What it does not protect against
- A compromised host during use. Keystrokes typed to an infected computer can be captured there. ZeroKeyUSB reduces storage exposure, not the risk of typing into a machine that is already owned by an attacker.
- Plaintext USB backup on an untrusted machine. The export sends credentials in clear text to the host. Perform backups only on a trusted, offline computer.

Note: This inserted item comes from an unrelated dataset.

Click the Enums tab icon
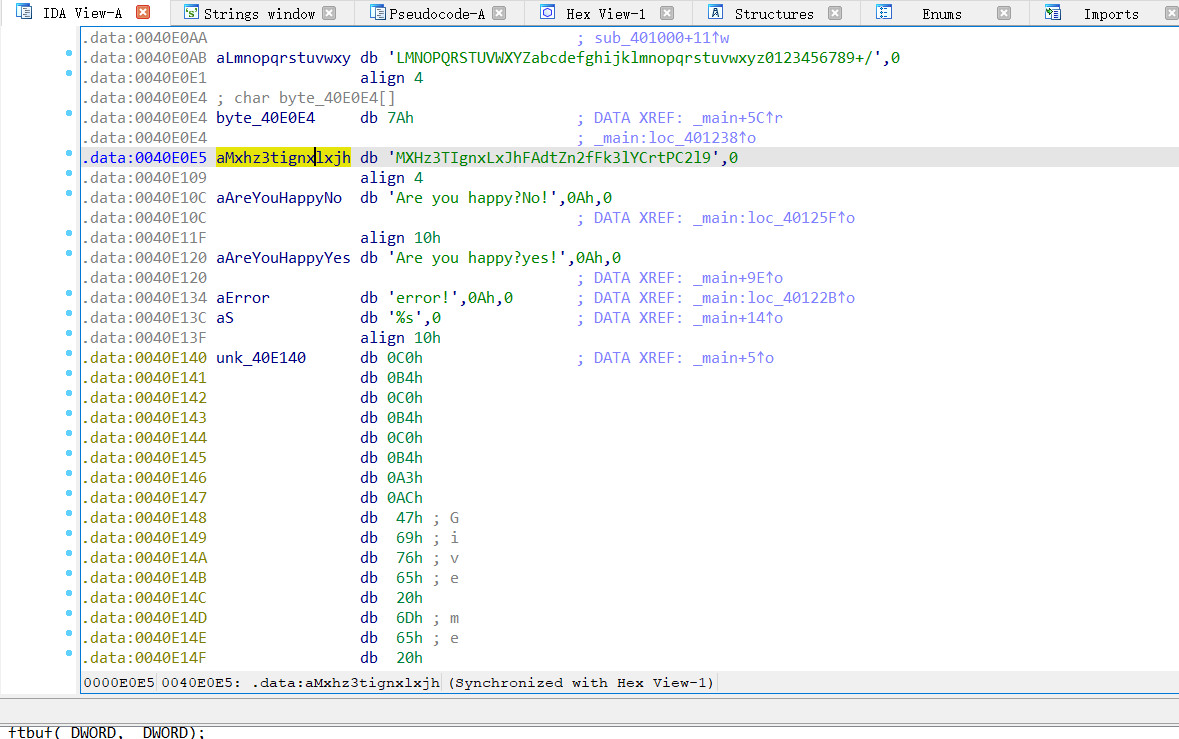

- Offline PIN cracking after physical bus access. The PIN hash is readable
over I²C (a known trade-off of the secure-element SKU). An attacker who removes
the epoxy and reaches the bus can attempt an offline
SHA-256(PIN ‖ serial)search. Mitigations: the epoxy encapsulation and using a long PIN. There is no destructive self-wipe. - Coercion / shoulder-surfing of the PIN. Standard operational-security concerns apply.
Design consequences for buyers
- Use ZeroKeyUSB on managed or personal machines you trust for the moment of typing; it is strongest exactly where stored-password managers are weakest (shared, infected, unmanaged hosts).
- Treat the backup file as sensitive and generate it offline.
- Choose a long PIN for high-value deployments; it is the last line against a lab-grade physical attack.